### Письменное задание a
Выпишите без изменений фрагмент из воспоминаний о деревенском гармонисте: начните с места, где стоят слова «Жениться до ухода», и остановитесь после слов «пор другого гармониста.».

### Цитируемый текст

· · · ·

Однако сына родили. Интересный получился у них сын. Звали его Василием, а с детства еще прозвали его Какуриком. Что это означало, я не знаю. Может быть, происходило оно от петушинного «кукареку». Но Василий на петуха не был похож. Вырос он хорошим парнем. От отца он унаследовал ливенку и умение еще лучше на ней играть, а от бабушки Аннушки – доброту и приветливость натуры. Мать, наверное, приучила его к труду. Он учился в школе у Евгении Ивановны, а когда успешно окончил ее, колхоз послал его на курсы счетоводов во Мценск. После учебы, до ухода в Красную Армию на действительную службу, он работал в нашем колхозе «Красный путь» счетоводом. Работу свою выполнял добросовестно, но славу и авторитет в деревне, и память о себе оставил в ней как гармонист. Я помню и его самого – доброго и красивого парня, и гармонь веселую его, с цветастыми ситцевыми мехами на нашем деревенском уличном пятачке, на выгоне, около кузни.
Жениться до ухода в Красную Армию гармонист не захотел. А невесты были! На втором году службы попало ему участвовать в войне с белофинами. Белофинская война оказалась очень жестокой – в необычно морозную зиму, с жестоким сопротивлением противника и огромными нашими людскими жертвами. Наш деревенский гармонист не пришел с этой войны, и деревня без него осиротела. Так и не было в ней с тех пор другого гармониста.
А Павел Федорович из деревни как-то незаметно исчез. Семейными делами он сам себя не обременял. Помощником жене он не был. Отцовских обязанностей не знал. В производственную и хозяйственную жизнь деревни, а потом колхоза своего вклада не внес. А как деревенский затейник и гармонист себя исчерпал. Подошла неуютная старость. Несколько раз он приезжал в Москву, в гости к своему другу детства, моему Отцу. Отец никогда не обижал его нерадушным приемом. Но после нескольких вечеров воспоминаний, в том числе и про танцевальное крыльцо Пармена, наступала пора возвращения домой. А дома его не ждали. В конце концов кто-то устроил его в дом престарелых, который находился в Тульской области. Иногда от него к нам приходили письма. В одном из них, написанном не его рукой, видимо соседом по койке, мы узнали, что Павел Федорович ослеп, но что на гармошке еще играет. А потом началась война. А после нее о нем уже некому было вспоминать. А может быть, и я не вспомнил бы об этом незадачливом мужике, не возникни у меня желания рассказать об Аннушке, его матери, с ласковых рук которой я впервые увидел мир. Ну а Павлу Федоровичу я обязан благодарной памятью за то, что через посредство дружбы с ним и с деревней Ушаково судьба в конце концов свела моего Отца с моей будущей Мамой.

· · · ·

### Записи с указанием точек для скриншотов и страниц
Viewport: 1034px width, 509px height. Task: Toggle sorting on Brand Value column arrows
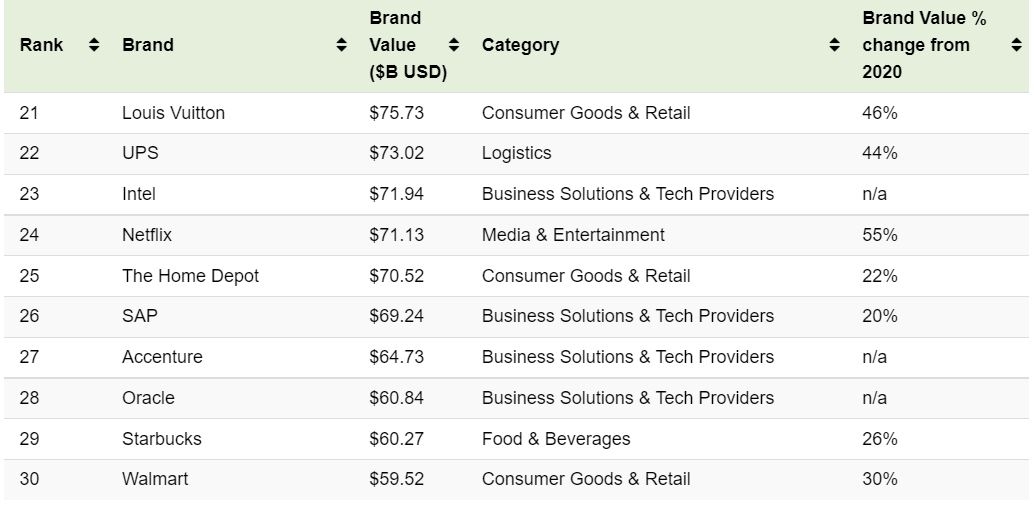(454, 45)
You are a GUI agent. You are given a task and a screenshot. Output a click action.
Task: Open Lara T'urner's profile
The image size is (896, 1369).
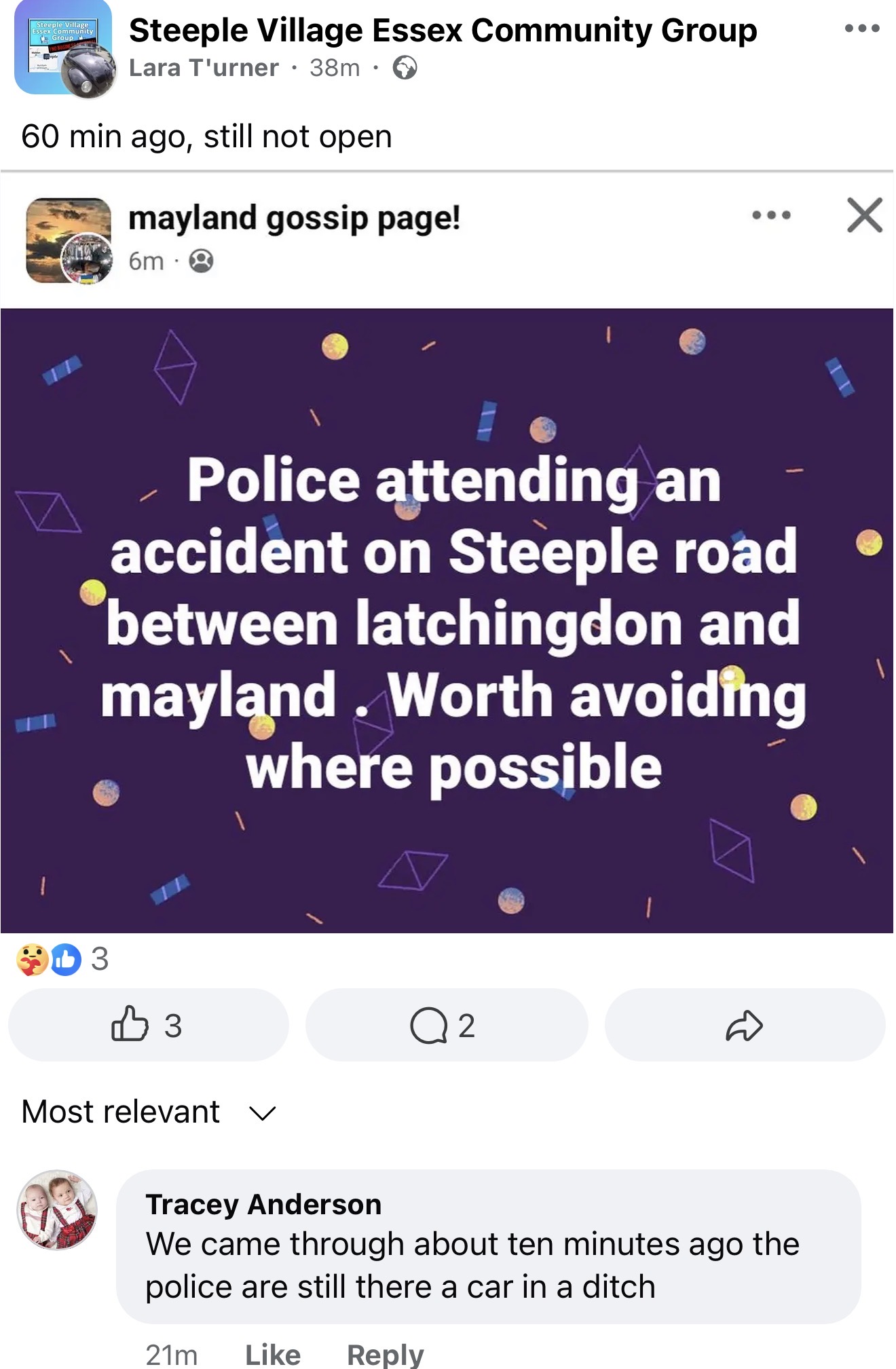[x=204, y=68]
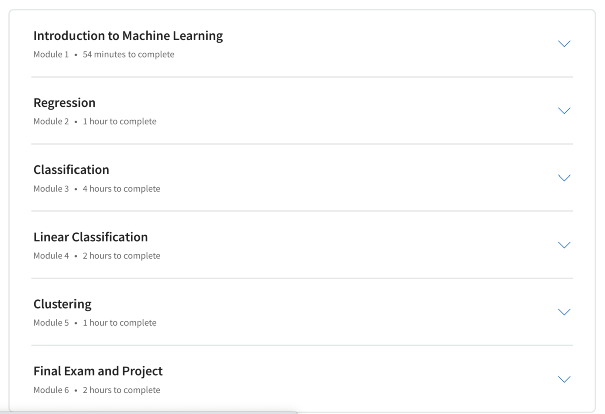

· · · ·

### Письменное задание b
Перепишите дословно все записи, приведенные выше после текста воспоминаний, опустив в ответе картинки.

### Письменный ответ a
Жениться до ухода в Красную Армию гармонист не захотел. А невесты были! На втором году службы попало ему участвовать в войне с белофинами. Белофинская война оказалась очень жестокой – в необычно морозную зиму, с жестоким сопротивлением противника и огромными нашими людскими жертвами. Наш деревенский гармонист не пришел с этой войны, и деревня без него осиротела. Так и не было в ней с тех пор другого гармониста.

### Письменный ответ b
Viewport: 1034px width, 509px height. Task: Toggle sorting on Brand Value column arrows
(454, 45)
You are a GUI agent. You are given a task and a screenshot. Output a click action.
Task: Open Lara T'urner's profile
The image size is (896, 1369).
[x=204, y=68]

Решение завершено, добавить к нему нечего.